One of our politicians’ favorite occupation, who have an acute sense of the nation in their blood, is the care with which they watch the correct use of Romanian by the minorities. For some time, the general secretary of PRM, Gheorghe Funar, has organized in Cluj, obviously for the Hungarian minorities, courses for the correct use of Romanian. As far as we know, the offer of the Mayor of Cluj has not provoked jumbling on the stairs of the City Hall, and the diploma under the "Funar" aegis doesn’t enjoy acknowledgment not even from the guys in the city. One could say that according to the frequency of this occupation, it is an honorable mission to manifest interest for the enriching of the language.
In fact, Funar "the linguist" is the same with Funar "the painter", after he painted the benches in three colors. From a scientific point of view, we imagine that we should appeal with trust to the well-known Senator George Pruteanu. He is just trying hard to pass through the Parliament a law of "protection of the Romanian language", a draft establishing that on the Romanian territory any text in a foreign language with character of public interest should be accompanied by its translation into Romanian, otherwise severe fines will be applied, much bigger than the ones applied to the companies charges with tax evasion or other economic tricks. What places the law at the level of derision is the fact that in the case of the "spoken texts of public interest, rhythm, volume and intonation of utterance in the foreign language should be identical to the rhythm, volume and intonation in Romanian". It is pretty obvious for everybody that this law remains a fiction. Who stays to evaluate intonation, measure decibels and number the syllables uttered in one second, so that the law of Mr. Pruteanu be not violated?
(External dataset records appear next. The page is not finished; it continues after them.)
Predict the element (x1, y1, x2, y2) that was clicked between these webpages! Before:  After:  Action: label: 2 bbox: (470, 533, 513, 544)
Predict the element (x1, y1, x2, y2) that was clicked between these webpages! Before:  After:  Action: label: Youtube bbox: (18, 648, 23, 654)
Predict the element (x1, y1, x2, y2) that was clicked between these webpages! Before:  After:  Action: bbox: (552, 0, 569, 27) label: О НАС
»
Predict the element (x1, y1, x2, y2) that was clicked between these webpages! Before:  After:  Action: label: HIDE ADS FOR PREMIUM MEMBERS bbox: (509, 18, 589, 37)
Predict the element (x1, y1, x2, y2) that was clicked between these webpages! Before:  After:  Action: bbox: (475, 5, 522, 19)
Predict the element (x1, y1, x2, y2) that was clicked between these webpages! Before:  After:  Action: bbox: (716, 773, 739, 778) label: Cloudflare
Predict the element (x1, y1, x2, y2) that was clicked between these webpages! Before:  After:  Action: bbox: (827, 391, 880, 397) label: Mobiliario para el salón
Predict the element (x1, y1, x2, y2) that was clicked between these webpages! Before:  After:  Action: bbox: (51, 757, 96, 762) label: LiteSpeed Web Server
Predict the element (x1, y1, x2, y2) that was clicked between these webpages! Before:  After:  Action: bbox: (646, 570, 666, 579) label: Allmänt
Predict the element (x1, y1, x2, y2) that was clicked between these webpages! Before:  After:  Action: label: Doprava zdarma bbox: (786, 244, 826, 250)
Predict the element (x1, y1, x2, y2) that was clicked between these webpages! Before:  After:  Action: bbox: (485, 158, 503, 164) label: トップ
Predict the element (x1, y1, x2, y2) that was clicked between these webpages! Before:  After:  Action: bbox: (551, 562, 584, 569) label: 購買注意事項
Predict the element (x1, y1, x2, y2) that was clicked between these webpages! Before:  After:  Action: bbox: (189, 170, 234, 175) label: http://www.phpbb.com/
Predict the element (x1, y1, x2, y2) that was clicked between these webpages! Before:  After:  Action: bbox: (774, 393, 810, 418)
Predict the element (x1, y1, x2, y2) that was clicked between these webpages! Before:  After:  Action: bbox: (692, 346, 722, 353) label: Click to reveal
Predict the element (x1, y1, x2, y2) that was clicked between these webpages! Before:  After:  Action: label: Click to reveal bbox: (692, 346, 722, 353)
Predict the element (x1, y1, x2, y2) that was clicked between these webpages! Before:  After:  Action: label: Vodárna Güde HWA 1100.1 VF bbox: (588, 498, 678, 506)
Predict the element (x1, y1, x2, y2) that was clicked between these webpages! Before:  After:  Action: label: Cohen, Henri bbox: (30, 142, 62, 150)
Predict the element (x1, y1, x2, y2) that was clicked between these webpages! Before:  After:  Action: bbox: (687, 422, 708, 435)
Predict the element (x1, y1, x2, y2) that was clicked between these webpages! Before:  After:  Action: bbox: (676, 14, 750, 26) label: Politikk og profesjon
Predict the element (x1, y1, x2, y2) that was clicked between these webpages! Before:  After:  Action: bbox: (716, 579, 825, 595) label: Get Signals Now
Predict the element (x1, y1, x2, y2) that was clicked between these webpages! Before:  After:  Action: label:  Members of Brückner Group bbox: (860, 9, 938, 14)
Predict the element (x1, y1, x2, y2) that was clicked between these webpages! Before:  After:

Which would be the utility of the law and what exactly it solves? For the local public administration, especially in the localities where there lives an ethnically minoritarian population bigger than 20%, the existence of some acts translated in both languages is pretty clear for anyone. But the interest of the law goes farther. It doesn’t has as a target to take care of the correctness of the translation, but also of the attitude of those who dialogue. The law rather aims at disclosing the sincerity of communication than its grammatical correctness, and it originates in a deep suspicion towards the other. What this law tries to do is to punish the presumption of insincerity. It relies on the conception about the minority representative or the foreigner who, secretly, works to serve some foreign interests. This time, the responsible for the Romanian troubles is not hiding any more in the "Hungarian or in the Gypsy, but in the syllables and the vocabulary of the Hungarian or the Romany languages. Which would be the consequences? A Hungarian ethnic representative should prove a perfect knowledge of Romanian, he should pass much more difficult exams than a Romanian. Where do we get? To a double standard. All Romanians can occupy any public position without having to confront with the suspicion or severity the minority will have to.
This state of things leads to the following consequence: if the positions in the local administration are occupied by Romanians unable to express correctly, spoken and written, in the national language, how could the rights of the citizens be respected, the clearness of the ideas by the agency of texts with term confusions and imprecise ideas?
What Mr. Pruteanu offers us now is a sample of linguistic nationalism. What philology was missing in order not to transform into ideology was exactly the absence of a relationship with the power. The problem here is that the law of the protection of Romanian has not the least interest for communication or culture, but it is focused on power, state and politics. Or, contrary to the nationalist prejudices, language is not a reflection of the consciousness of people, but a cultural artifact. How to teach the others Romanian, if at an academic level, in Romania, there are at present two different rules, officially used, as for the use of "i" and "a"? A similar case cannot be met in any other European country.
The main problem is not to teach the minority to talk Romanian, nor to react in an isolationist way to the influences of other languages, but to evaluate how the language is taught in schools. These big patriots forget how many analphabets have got lately a graduation diploma. If the language is for him the most important carrier of Romanian-ism, Mr. Pruteanu should first propose a law against the Parliamentarians that articulate abominably in the Parliament and accuse them of genocide of the Romanian language. But we cannot believe this will happen. We have seen him passing form the critics to Iliescu’s wooden language to the position of processor by chipping in Mr. Iliescu’s party.
Maybe we shall be enlightened in the new cycle of his TV shows "Let me tell you one more word" on the public channel.